It is apparent that HUD policy prohibited state housing authorities from requiring payment of workers at state prevailing wage rates which exceeded the Davis-Bacon scales. HUD would not have allowed the Housing Authority to construct Ross Manor with Federal funds if the Housing Authority's contract with the contractor had required payment of wages at the higher State-established prevailing rates.

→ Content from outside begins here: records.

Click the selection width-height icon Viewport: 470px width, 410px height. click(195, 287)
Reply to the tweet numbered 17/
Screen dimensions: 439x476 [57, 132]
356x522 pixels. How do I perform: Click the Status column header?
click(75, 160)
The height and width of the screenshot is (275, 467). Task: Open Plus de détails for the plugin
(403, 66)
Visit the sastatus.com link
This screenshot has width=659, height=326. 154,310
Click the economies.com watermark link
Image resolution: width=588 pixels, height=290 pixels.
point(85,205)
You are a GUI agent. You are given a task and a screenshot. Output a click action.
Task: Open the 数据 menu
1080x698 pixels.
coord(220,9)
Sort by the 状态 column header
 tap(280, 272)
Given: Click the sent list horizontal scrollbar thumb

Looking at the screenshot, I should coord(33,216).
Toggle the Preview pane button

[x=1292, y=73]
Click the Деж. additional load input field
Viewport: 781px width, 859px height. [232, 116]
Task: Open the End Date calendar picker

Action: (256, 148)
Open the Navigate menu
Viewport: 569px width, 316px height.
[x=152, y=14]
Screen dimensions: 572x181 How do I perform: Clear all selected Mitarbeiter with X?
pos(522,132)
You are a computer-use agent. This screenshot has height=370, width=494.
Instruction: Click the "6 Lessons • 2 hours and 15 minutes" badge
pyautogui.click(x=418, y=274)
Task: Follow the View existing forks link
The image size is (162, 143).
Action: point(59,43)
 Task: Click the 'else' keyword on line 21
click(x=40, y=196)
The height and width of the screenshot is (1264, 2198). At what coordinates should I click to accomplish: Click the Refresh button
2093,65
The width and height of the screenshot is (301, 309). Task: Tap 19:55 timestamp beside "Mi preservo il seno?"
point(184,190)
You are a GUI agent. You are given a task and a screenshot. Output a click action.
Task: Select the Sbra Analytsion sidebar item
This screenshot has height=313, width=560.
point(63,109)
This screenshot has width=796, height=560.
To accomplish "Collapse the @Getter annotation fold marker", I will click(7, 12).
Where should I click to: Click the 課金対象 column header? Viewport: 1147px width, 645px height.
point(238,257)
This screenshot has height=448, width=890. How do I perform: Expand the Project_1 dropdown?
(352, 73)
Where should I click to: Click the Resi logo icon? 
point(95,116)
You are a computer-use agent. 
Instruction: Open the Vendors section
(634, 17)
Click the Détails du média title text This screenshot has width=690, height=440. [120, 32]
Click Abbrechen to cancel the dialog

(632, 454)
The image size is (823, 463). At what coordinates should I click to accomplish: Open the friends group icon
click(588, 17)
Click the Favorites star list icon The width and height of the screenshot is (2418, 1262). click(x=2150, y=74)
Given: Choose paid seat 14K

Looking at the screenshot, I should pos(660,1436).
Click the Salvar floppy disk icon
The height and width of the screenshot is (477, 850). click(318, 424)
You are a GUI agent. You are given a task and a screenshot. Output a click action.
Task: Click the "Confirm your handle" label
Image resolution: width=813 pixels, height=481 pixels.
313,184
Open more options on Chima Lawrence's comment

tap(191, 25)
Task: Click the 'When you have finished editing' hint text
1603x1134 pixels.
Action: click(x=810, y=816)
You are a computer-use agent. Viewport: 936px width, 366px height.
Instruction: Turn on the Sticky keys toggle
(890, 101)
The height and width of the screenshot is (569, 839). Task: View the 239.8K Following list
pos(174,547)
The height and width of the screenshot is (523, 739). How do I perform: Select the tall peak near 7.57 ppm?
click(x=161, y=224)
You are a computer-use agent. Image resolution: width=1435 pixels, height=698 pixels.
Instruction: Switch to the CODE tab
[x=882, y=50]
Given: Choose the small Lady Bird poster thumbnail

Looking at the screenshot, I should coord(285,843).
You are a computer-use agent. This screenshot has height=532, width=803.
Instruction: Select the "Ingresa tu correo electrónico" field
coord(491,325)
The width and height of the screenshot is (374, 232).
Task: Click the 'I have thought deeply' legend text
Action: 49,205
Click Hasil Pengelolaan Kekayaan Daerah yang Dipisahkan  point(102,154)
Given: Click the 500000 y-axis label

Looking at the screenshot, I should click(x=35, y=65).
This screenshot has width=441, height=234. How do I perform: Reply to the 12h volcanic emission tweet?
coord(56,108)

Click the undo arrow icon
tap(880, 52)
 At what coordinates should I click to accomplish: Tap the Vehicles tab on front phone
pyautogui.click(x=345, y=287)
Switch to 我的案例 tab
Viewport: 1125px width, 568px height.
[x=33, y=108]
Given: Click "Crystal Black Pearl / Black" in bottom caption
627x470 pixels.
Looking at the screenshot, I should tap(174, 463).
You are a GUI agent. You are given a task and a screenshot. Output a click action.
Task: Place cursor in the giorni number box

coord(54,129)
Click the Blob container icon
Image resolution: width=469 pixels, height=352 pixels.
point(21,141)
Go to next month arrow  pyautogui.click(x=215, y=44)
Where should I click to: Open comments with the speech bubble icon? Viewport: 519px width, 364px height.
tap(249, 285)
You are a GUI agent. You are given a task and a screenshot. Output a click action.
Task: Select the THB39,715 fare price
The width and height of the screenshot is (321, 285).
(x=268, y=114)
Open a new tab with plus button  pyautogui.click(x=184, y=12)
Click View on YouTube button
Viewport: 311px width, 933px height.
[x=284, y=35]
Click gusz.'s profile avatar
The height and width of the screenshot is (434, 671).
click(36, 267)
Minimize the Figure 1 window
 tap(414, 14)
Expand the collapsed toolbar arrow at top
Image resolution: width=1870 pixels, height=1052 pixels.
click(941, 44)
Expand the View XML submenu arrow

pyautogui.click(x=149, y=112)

When the plaintiffs worked at Ross Manor as electricians, the State prevailing wage rate was higher than the Davis-Bacon rate. They sued the Housing Authority for the difference claiming under RCW 39.12.042.

The State Housing Authority Law was enacted in 1939. The initial preamble to the chapter was amended in 1965 and the finding and declaration of necessity now codified as RCW 35.82.010 reads:

It is hereby declared: (1) that there exist in the state insanitary or unsafe dwelling accommodations and that persons of low income are forced to reside in such insanitary or unsafe accommodations; that within the state there is a shortage of safe or sanitary dwelling accommodations available at rents which persons of low income can afford and that such persons are forced to occupy overcrowded and congested dwelling accommodations; that the aforesaid conditions cause an increase in and spread of disease and crime and constitute a menace to the health, safety, morals and welfare of the residents of the state and impair economic values; that these conditions necessitate excessive and disproportionate expenditures of public funds for crime prevention and punishment, public health and safety, fire and accident protection, and other public services and facilities; (2) that these areas in the state cannot be cleared, nor can the shortage of safe and sanitary dwellings for persons of low income be relieved, through the operation of private enterprise, and that the construction of housing projects for persons of low income (as herein defined) would therefore not be competitive with private enterprise; (3) that the clearance, replanning and reconstruction of the areas in which insanitary or unsafe housing conditions exist and the providing of safe and sanitary dwelling accommodations for persons of low income are public uses and purposes for which public money may be spent and private property acquired and are governmental functions of state concern; (4) that it is in the public interest that work on projects for such purposes be commenced as soon as possible...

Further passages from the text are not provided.